The Attention U-Net convolutional architecture of ProteinUnet was shown to predict SS8 much better when using features from protein language models than features from MSA (as in the previous ProteinUnet2 network). Our experiments suggest that it has at least as good prediction quality as SPOT-1D-LM while being much faster; as fast as NetSurfP-3.0 which achieves much worse results. It supports our hypothesis that state-of-the-art in SS8 prediction can be achieved without using LSTM networks. Additionally, ProteinUnetLM has better results than the ProtT5Sec classifier which suggests that our architecture provided a significant improvement over this simple fully-convolutional network. Our focus on the issue of imbalance in SS8 prediction, i.e., by adjusting the loss function of the network, allowed ProteinUnetLM to achieve state-of-the-art results in AGM metric by providing results competitive with AlphaFold2, and by dominating all other networks on CASP14 dataset. ProteinUnetLM can be considered one of the most efficient (prediction time shorter than 200 ms per sequence) and effective (macro-AGM 0.653–0.829, SOV8 0.648–0.786, Q8 0.651–0.771, depending on the test set) networks for predicting rare secondary structures, such as 310-helix (G), beta-bridge (B) and high curvature loop (S) while maintaining high performance for other structures.
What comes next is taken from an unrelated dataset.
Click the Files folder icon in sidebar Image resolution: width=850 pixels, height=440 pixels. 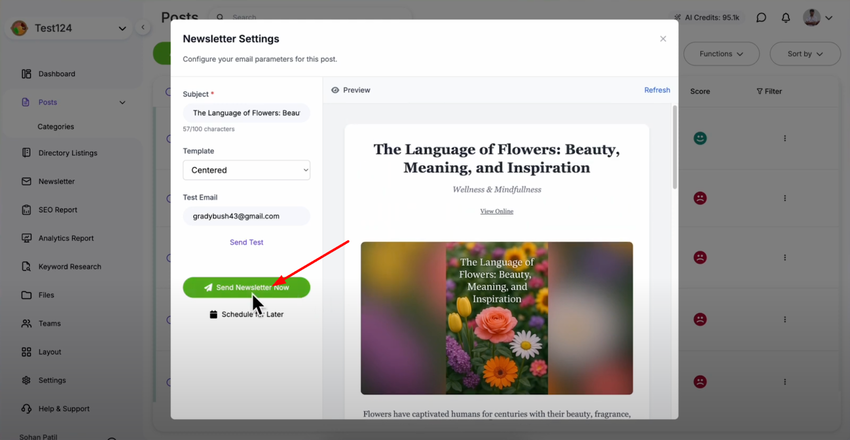pyautogui.click(x=26, y=295)
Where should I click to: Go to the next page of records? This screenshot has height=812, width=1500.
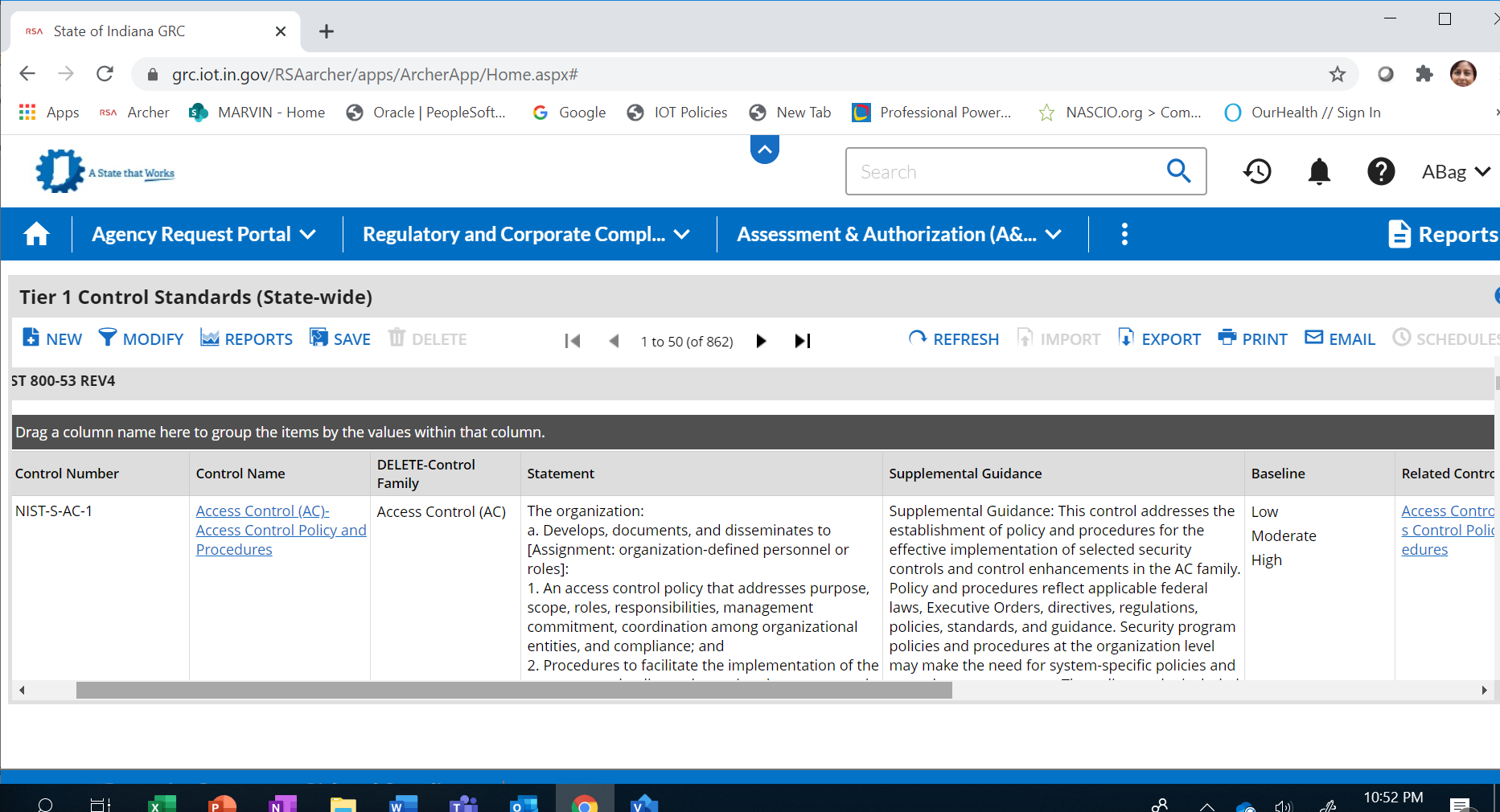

It can be run even on computers without GPU, so it is an ideal solution for embedded chips, mobile devices, and low-end computers. To support the reproducibility of the research and to encourage the community to adopt our network, we shared models and a complete code (for both training and inference), and an easy-to-use web interface.
The only limitation of Attention U-Net in comparison to LSTMs is the limited size of the input sequence (i.e., 704 residues). However, such long sequences rarely occur in nature and they can be still predicted by Attention U-Net in fragments if necessary. Moreover, an additional performance boost can be achieved by training an ensemble of 10 ProteinUnetLM models in the way described in the ProteinUnet2 publication 31. The architecture can be easily extended to predict torsion angles and protein features like half sphere exposure, accessible solvent area, or contact number, as presented in the first ProteinUnet publication 36. We plan to extend ProteinUnetLM with those outputs to enhance the utility of our network. Also, we plan to train a larger version of ProteinUnetLM on much larger datasets to reach AlphaFold2 accuracy. We hope that the thesis stated in the title will inspire researchers to apply Attention U-Net architecture to eliminate less energy-efficient LSTMs in other domains beyond bioinformatics, such as the classification of electroencephalography signals 57.